### [Requirement]
Would you set down all of the entries below exactly as they stand?

======== Supplied records ========

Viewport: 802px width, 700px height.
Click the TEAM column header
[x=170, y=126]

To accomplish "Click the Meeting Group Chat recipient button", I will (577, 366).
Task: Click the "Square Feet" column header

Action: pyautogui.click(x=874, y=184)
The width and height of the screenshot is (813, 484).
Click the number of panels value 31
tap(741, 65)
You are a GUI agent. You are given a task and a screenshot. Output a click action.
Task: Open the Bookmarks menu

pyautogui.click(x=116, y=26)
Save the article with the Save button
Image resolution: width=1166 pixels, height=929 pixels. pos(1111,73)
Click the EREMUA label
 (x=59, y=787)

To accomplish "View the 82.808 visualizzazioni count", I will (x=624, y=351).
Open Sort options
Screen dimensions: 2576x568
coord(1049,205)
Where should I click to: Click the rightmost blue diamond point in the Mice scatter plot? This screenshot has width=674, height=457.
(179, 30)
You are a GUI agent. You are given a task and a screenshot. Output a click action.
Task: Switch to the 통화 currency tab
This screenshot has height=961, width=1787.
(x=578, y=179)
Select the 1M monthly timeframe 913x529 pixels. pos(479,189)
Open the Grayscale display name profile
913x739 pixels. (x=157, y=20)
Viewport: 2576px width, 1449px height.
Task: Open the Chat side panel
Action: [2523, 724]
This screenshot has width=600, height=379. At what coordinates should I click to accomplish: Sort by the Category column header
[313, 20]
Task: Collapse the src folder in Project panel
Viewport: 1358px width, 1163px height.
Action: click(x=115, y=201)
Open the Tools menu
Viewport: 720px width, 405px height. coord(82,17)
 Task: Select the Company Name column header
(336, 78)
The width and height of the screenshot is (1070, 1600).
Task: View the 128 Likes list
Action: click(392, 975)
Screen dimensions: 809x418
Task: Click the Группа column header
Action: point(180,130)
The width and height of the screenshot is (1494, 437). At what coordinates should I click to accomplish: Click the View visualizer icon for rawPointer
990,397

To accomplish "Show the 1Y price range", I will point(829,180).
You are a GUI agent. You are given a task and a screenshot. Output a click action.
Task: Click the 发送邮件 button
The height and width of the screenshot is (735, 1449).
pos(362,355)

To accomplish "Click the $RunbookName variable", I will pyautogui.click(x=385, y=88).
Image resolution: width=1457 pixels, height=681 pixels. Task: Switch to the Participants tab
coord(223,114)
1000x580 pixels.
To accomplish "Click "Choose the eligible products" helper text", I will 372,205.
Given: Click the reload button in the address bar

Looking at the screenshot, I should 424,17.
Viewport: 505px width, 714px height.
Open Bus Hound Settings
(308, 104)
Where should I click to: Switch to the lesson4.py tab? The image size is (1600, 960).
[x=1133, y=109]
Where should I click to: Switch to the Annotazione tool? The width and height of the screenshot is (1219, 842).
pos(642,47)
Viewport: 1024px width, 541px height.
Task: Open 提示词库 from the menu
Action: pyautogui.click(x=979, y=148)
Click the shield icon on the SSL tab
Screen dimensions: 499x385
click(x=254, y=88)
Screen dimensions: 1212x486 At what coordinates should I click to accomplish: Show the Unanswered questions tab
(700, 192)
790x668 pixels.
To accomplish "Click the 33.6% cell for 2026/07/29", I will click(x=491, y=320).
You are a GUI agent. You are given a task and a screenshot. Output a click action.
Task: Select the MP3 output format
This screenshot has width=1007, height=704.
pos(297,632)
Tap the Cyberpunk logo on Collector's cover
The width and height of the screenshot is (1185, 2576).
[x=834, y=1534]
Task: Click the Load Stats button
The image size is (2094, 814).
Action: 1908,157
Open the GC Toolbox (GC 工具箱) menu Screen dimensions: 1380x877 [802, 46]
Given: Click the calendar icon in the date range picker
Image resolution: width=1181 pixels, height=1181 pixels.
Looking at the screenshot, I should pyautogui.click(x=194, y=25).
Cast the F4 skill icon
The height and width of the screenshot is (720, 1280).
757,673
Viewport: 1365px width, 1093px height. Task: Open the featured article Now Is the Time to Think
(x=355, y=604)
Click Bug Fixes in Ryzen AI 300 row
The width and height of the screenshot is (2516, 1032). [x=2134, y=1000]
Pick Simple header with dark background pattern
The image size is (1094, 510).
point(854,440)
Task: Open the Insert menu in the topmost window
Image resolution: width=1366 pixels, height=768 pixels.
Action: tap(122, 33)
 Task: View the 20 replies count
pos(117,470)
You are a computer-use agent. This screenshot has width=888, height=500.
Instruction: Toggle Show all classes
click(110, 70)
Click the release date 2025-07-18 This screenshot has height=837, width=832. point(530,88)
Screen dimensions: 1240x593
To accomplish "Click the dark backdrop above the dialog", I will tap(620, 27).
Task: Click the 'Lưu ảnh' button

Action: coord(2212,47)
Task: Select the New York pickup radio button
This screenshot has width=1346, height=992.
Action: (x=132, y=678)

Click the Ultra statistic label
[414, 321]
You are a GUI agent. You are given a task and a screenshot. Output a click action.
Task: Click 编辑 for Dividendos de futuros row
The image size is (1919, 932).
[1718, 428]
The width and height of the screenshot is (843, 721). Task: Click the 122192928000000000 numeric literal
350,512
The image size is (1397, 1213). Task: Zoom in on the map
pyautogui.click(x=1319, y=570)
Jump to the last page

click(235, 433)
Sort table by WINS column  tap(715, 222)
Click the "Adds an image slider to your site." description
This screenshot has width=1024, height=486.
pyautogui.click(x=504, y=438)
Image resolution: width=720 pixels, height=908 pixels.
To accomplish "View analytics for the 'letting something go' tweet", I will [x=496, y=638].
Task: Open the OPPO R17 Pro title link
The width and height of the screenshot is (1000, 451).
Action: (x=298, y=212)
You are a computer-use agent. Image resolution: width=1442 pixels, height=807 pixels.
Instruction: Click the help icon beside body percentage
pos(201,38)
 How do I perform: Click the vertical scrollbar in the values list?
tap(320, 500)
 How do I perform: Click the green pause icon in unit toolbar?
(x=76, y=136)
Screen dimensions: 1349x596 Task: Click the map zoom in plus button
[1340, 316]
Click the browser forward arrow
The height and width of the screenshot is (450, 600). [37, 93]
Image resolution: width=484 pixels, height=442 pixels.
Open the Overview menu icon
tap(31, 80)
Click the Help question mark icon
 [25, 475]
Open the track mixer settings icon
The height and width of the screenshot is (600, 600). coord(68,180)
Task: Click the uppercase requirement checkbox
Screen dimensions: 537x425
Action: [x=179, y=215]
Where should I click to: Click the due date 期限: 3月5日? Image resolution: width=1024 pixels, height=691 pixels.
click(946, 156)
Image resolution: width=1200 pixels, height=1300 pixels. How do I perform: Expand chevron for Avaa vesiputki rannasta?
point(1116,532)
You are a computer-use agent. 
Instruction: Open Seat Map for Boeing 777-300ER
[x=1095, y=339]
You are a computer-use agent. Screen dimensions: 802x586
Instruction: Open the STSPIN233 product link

========

### [Solution for this task]
Viewport: 802px width, 700px height.
Click the TEAM column header
[x=170, y=126]

To accomplish "Click the Meeting Group Chat recipient button", I will (577, 366).
Task: Click the "Square Feet" column header

Action: pyautogui.click(x=874, y=184)
The width and height of the screenshot is (813, 484).
Click the number of panels value 31
tap(741, 65)
You are a GUI agent. You are given a task and a screenshot. Output a click action.
Task: Open the Bookmarks menu

pyautogui.click(x=116, y=26)
Save the article with the Save button
Image resolution: width=1166 pixels, height=929 pixels. pos(1111,73)
Click the EREMUA label
 (x=59, y=787)

To accomplish "View the 82.808 visualizzazioni count", I will (x=624, y=351).
Open Sort options
Screen dimensions: 2576x568
coord(1049,205)
Where should I click to: Click the rightmost blue diamond point in the Mice scatter plot? This screenshot has width=674, height=457.
(179, 30)
You are a GUI agent. You are given a task and a screenshot. Output a click action.
Task: Switch to the 통화 currency tab
This screenshot has height=961, width=1787.
(x=578, y=179)
Select the 1M monthly timeframe 913x529 pixels. pos(479,189)
Open the Grayscale display name profile
913x739 pixels. (x=157, y=20)
Viewport: 2576px width, 1449px height.
Task: Open the Chat side panel
Action: [2523, 724]
This screenshot has width=600, height=379. At what coordinates should I click to accomplish: Sort by the Category column header
[313, 20]
Task: Collapse the src folder in Project panel
Viewport: 1358px width, 1163px height.
Action: click(x=115, y=201)
Open the Tools menu
Viewport: 720px width, 405px height. coord(82,17)
 Task: Select the Company Name column header
(336, 78)
The width and height of the screenshot is (1070, 1600).
Task: View the 128 Likes list
Action: click(392, 975)
Screen dimensions: 809x418
Task: Click the Группа column header
Action: point(180,130)
The width and height of the screenshot is (1494, 437). At what coordinates should I click to accomplish: Click the View visualizer icon for rawPointer
990,397

To accomplish "Show the 1Y price range", I will point(829,180).
You are a GUI agent. You are given a task and a screenshot. Output a click action.
Task: Click the 发送邮件 button
The height and width of the screenshot is (735, 1449).
pos(362,355)

To accomplish "Click the $RunbookName variable", I will pyautogui.click(x=385, y=88).
Image resolution: width=1457 pixels, height=681 pixels. Task: Switch to the Participants tab
coord(223,114)
1000x580 pixels.
To accomplish "Click "Choose the eligible products" helper text", I will 372,205.
Given: Click the reload button in the address bar

Looking at the screenshot, I should 424,17.
Viewport: 505px width, 714px height.
Open Bus Hound Settings
(308, 104)
Where should I click to: Switch to the lesson4.py tab? The image size is (1600, 960).
[x=1133, y=109]
Where should I click to: Switch to the Annotazione tool? The width and height of the screenshot is (1219, 842).
pos(642,47)
Viewport: 1024px width, 541px height.
Task: Open 提示词库 from the menu
Action: pyautogui.click(x=979, y=148)
Click the shield icon on the SSL tab
Screen dimensions: 499x385
click(x=254, y=88)
Screen dimensions: 1212x486 At what coordinates should I click to accomplish: Show the Unanswered questions tab
(700, 192)
790x668 pixels.
To accomplish "Click the 33.6% cell for 2026/07/29", I will click(x=491, y=320).
You are a GUI agent. You are given a task and a screenshot. Output a click action.
Task: Select the MP3 output format
This screenshot has width=1007, height=704.
pos(297,632)
Tap the Cyberpunk logo on Collector's cover
The width and height of the screenshot is (1185, 2576).
[x=834, y=1534]
Task: Click the Load Stats button
The image size is (2094, 814).
Action: 1908,157
Open the GC Toolbox (GC 工具箱) menu Screen dimensions: 1380x877 [802, 46]
Given: Click the calendar icon in the date range picker
Image resolution: width=1181 pixels, height=1181 pixels.
Looking at the screenshot, I should pyautogui.click(x=194, y=25).
Cast the F4 skill icon
The height and width of the screenshot is (720, 1280).
757,673
Viewport: 1365px width, 1093px height. Task: Open the featured article Now Is the Time to Think
(x=355, y=604)
Click Bug Fixes in Ryzen AI 300 row
The width and height of the screenshot is (2516, 1032). [x=2134, y=1000]
Pick Simple header with dark background pattern
The image size is (1094, 510).
point(854,440)
Task: Open the Insert menu in the topmost window
Image resolution: width=1366 pixels, height=768 pixels.
Action: tap(122, 33)
 Task: View the 20 replies count
pos(117,470)
You are a computer-use agent. This screenshot has width=888, height=500.
Instruction: Toggle Show all classes
click(110, 70)
Click the release date 2025-07-18 This screenshot has height=837, width=832. point(530,88)
Screen dimensions: 1240x593
To accomplish "Click the dark backdrop above the dialog", I will tap(620, 27).
Task: Click the 'Lưu ảnh' button

Action: coord(2212,47)
Task: Select the New York pickup radio button
This screenshot has width=1346, height=992.
Action: (x=132, y=678)

Click the Ultra statistic label
[414, 321]
You are a GUI agent. You are given a task and a screenshot. Output a click action.
Task: Click 编辑 for Dividendos de futuros row
The image size is (1919, 932).
[1718, 428]
The width and height of the screenshot is (843, 721). Task: Click the 122192928000000000 numeric literal
350,512
The image size is (1397, 1213). Task: Zoom in on the map
pyautogui.click(x=1319, y=570)
Jump to the last page

click(235, 433)
Sort table by WINS column  tap(715, 222)
Click the "Adds an image slider to your site." description
This screenshot has width=1024, height=486.
pyautogui.click(x=504, y=438)
Image resolution: width=720 pixels, height=908 pixels.
To accomplish "View analytics for the 'letting something go' tweet", I will [x=496, y=638].
Task: Open the OPPO R17 Pro title link
The width and height of the screenshot is (1000, 451).
Action: (x=298, y=212)
You are a computer-use agent. Image resolution: width=1442 pixels, height=807 pixels.
Instruction: Click the help icon beside body percentage
pos(201,38)
 How do I perform: Click the vertical scrollbar in the values list?
tap(320, 500)
 How do I perform: Click the green pause icon in unit toolbar?
(x=76, y=136)
Screen dimensions: 1349x596 Task: Click the map zoom in plus button
[1340, 316]
Click the browser forward arrow
The height and width of the screenshot is (450, 600). [37, 93]
Image resolution: width=484 pixels, height=442 pixels.
Open the Overview menu icon
tap(31, 80)
Click the Help question mark icon
 [25, 475]
Open the track mixer settings icon
The height and width of the screenshot is (600, 600). coord(68,180)
Task: Click the uppercase requirement checkbox
Screen dimensions: 537x425
Action: [x=179, y=215]
Where should I click to: Click the due date 期限: 3月5日? Image resolution: width=1024 pixels, height=691 pixels.
click(946, 156)
Image resolution: width=1200 pixels, height=1300 pixels. How do I perform: Expand chevron for Avaa vesiputki rannasta?
point(1116,532)
You are a computer-use agent. 
Instruction: Open Seat Map for Boeing 777-300ER
[x=1095, y=339]
You are a computer-use agent. Screen dimensions: 802x586
Instruction: Open the STSPIN233 product link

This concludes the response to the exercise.